While Sri Lankan society wasn't keen on Thangarajah completing her post-secondary education in mathematics, she did have the strong support of her immediate family. She says this is key for any young woman pursuing a future in a male-dominated career area.

"We need to create support systems," she says.

Thangarajah thrived in the U.S. post-secondary system, and while she says there were still very few fellow female students in her classrooms, her male colleagues were supportive of her studies. The university even fast tracked her to a PhD level.

"I fell in love and got married in 1993 and gave up my studies. It is the first thing I've ever quit," she says, but adds that when she and her husband moved to Calgary, she decided to go back to school, completing her PhD at University of Calgary in 2001. She has been teaching ever since and hopes her story will help to inspire and remind her own math students that pursuing one's education can come at various stages in a person's life.

"If I can help people, girls, in a way where they can determine and plan their own path, then I am happy," says Thangarajah. "We can do it! Math, science … We can do it.

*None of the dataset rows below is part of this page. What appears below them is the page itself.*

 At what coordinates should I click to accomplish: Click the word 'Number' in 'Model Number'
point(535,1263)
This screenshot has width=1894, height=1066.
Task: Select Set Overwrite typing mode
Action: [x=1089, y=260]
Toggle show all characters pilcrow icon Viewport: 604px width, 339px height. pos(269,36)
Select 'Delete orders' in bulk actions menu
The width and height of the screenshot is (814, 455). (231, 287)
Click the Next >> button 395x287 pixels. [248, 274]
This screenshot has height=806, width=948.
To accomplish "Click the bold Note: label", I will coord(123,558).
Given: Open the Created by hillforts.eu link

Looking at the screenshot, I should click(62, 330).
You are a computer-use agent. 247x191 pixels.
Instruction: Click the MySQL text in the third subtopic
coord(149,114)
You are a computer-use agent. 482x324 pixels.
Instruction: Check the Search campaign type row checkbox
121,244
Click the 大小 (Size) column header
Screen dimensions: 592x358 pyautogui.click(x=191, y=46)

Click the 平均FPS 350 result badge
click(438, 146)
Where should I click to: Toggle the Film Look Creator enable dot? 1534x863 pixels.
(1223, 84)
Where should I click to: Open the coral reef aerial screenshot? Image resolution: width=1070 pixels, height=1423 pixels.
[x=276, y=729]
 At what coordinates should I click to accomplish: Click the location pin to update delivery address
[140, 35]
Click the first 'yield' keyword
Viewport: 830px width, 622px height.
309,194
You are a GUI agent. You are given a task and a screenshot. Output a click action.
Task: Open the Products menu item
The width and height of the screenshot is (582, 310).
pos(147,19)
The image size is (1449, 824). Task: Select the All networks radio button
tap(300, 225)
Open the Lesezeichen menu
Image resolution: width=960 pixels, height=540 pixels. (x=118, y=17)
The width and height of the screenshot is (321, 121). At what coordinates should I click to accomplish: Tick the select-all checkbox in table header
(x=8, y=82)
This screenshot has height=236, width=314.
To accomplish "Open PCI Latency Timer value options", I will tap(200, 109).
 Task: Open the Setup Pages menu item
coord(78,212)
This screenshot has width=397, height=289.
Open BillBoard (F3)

We need start thinking this way and talking this way."

When Thangarajah became involved with ExploreIT, she had no formal committee or group to help her coordinate or run the day-long programs for the 50-some Grade 9 students who would descend on campus.

"We had no funding at that time or help," she says.

"But faculty supported the initiative and helped to create numerous sessions for the girls."

Thangarajah is proud to report that Mount Royal now hosts more than 200 Grade 9 students annually as part of the conference, offering a variety of programming on everything from designing robots to the study of DNA extraction from strawberries, all designed to encourage junior high-aged girls to set a course in high school that will give them the option to pursue STEM areas in post-secondary.

"The girls come out of the sessions feeling wonderful. Much of the time, they didn't even realize what they could accomplish, or what fields of study were possible in their future," Thangarajah says.

Professors such as Thangarajah and Hoar aim to attract more students to Mount Royal's computer science and math classrooms.

"I know that our department here at Mount Royal isn't going to solve a national STEM crisis. But we can certainly try," says Hoar.